(Beginning of Text section)

I observed that I’ve evolved to a point where. Like you said when I acknowledged that I’m a growing evolving person. I want to keep learning. I want to keep changing. I want to keep absorbing new perspectives and ideas and information. Who I am is not who I’m going to be 3, 5, 7, 10 years from now because of the natural curiosity and desire for growth and change. To go back to what Jason brought up about this alpha male stuff. I remember years back feeling scrawny and skinny. Somebody I was dating at the time was like, “Ryan Gosling is so hot.” I looked at his body and looked at how muscular he is. I started taking all this testosterone booster and I started going to the gym all the time.

I started getting aggressive sexually in the relationship. I was like, “This isn’t me.” I’m taking all this testosterone stuff, working out hard and being extra dominant in the bedroom. I realized that I was defaulting to that old behavior of trying to adapt to something that I think she wants that isn’t me. It’s dangerous because I found that I was losing so much of the core of who I was in the process, trying to be something I wasn’t. I’m glad I did it so I could experience those things, but I’m at the point where, “This is who I am, or at least who I think I am. I’m either your flavor of ice cream or I’m not. I’m a mint chocolate chip. If you want rocky road or triple raspberry fudge, go and find that elsewhere. I might have different toppings from time to time and different sauces on top, but at the core I know I am motherfucking mint chocolate chip.”

I’m curious about Jason’s perspective on this. It’s valuable to learn new things about ourselves. To uncover things and to understand ourselves better. Personal development is a big passion of mine and Jason Wrobel’s. It sounds like Jason Green as well. It’s like, “How can we improve?” Going back to what Jason Green was saying, we can also become obsessed with improving, getting better, and getting more changing all the time. To me, not only does it help for me to accept myself more, because the more I accept myself and say, “I’m okay, and I’m good the way I am. I’m worthy. I’m enough.” A huge issue is not feeling good enough. The more that I accept myself, the more I can relax into myself and then evolve when I feel. I’m changing as an experiment.

It’s like what you were saying, Jason. It’s nice to experiment with things, but I’m not doing it because I feel like I have to. The same thing is true in relationships. How good does it feel when you know that somebody loves you for who you are, and they accept you fully for who you are? They’re willing to be there with you as you evolve. There’s so much anxiety that we have with relationships. We’re trying to maintain things that nobody ever leaves us, and we never feel rejected. We tiptoe around. Maybe not everybody approaches it, but it seems like this very common thing is not wanting to disrupt the good that we have. When things get bad, it’s scary.

(End of Text section)

§ Apply what you read
1. Answer these questions from the passage on self-acceptance:
(a) What did the speaker begin taking after a dating partner called Ryan Gosling hot?
(b) Which ice cream flavor does the speaker claim to be at the core?
(c) What does the speaker call "a huge issue"?
2. State whether each statement agrees with the passage on self-acceptance, and quote the words that decide it:
(a) Personal development is a passion that the speaker shares with Jason Wrobel.
(b) The speaker regrets the period of taking testosterone and working out hard.
(c) The speaker experiments with change out of a sense of obligation.
3. Continue the passage on self-acceptance from the point where it ends.
The material that comes after is not needed for any of this work.

(Beginning of Given material)

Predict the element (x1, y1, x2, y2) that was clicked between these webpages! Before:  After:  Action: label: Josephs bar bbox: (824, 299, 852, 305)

(End of Given material)

§ Answers to the exercises
1.
(a) Testosterone booster.
(b) Mint chocolate chip.
(c) Not feeling good enough.

2.
(a) Yes: "Personal development is a big passion of mine and Jason Wrobel’s."
(b) No: "I’m glad I did it so I could experience those things"
(c) No: "It’s nice to experiment with things, but I’m not doing it because I feel like I have to."

3.
Maybe we feel like somebody is going to leave us and abandon us. This is something you’ve talked about, Jason Wrobel, that a lot of your fears around abandonment, and how you’ve had to struggle through that. How good does it feel if somebody says, “I accept you for who you are and I love you no matter what.” It’s that unconditional love that we get from our parents that’s so cherished. To have that in a relationship is such a beautiful thing. That’s a gift that I want to give somebody. As opposed to trying to get somebody to change or trying to find the perfect person or this idea of like, “I’m in this relationship, but there might be somebody else better.” We’re looking all the time in case somebody else better comes along. That energy makes me sad talking about it. How about you, guys? What are your feelings? Jason Green, as you’re creating all this content and talking to so many people about relationships all the time, where are you personally and professionally in terms of the amount that you change and try to fix and get better versus maybe relaxing more into acceptance?

It’s funny when I was here or with you guys, the whole world’s changed. I listened to that and I was planning on going to Europe and do all these things. Now travel is not a smart thing to do. The more you plan stuff, the less it’s going to happen, so you’ve got to let it happen. We evolve over time. Retiring from the military, the normal route is to do some type of management position, some type of military thing or government. I went to the nontraditional. It’s like, “No, I’m going to go to school. Take care of my kids full-time. Then I’m going to do my own thing, whatever that is.” I’m going to do the entrepreneurial thing, even if it’s less money. I was, “I want to be happy and I don’t want to have all that. It’s not worth the money.” I have changed over time. I’m sure there are some people, like my friends, family, social media. They’re like, “What’s going on with Jason? He’s not doing the normal route.”

I was going to move to Costa Rica at one point. I’m still thinking about it, but my friends were like, “Don’t go to Costa Rica. You need to stay here in the United States.” I’m like, “Why? There’s nothing wrong with Costa Rica.” You have that mindset of, “This is what you want to be, so you want everyone else to be like that?” No, I want to do my own thing. I’d rather not have to worry about having that 9:00 to 5:00 job and paying, working to pay the car. I want to experience what I want to experience because I know what’s going to make me happy. Whoever comes along in my life, I’m not going to force that. If someone comes, that’s great. If I have to wait another year or two before I get another relationship, then that’s okay. I’m okay being by myself. You do get lonely at times, but at the same time, it’s not worth it to get into something that’s not a good relationship. I’d rather be a little bit lonely here and there.

With this attachment work, is the aim to better understand yourself and other people, is the aim to improve so that you can be a better partner or be a better person. What do you think is the reason that people are drawn to this, or the reason that you were drawn to this? What do you think is the outcome of it that either you’re searching for, or you’re naturally getting by learning about attachments?

MGU 87 | Attachment Styles

Attachment Styles: A lot of dismissive avoidants are alpha males, and they’re usually not a good pick for long-term relationships.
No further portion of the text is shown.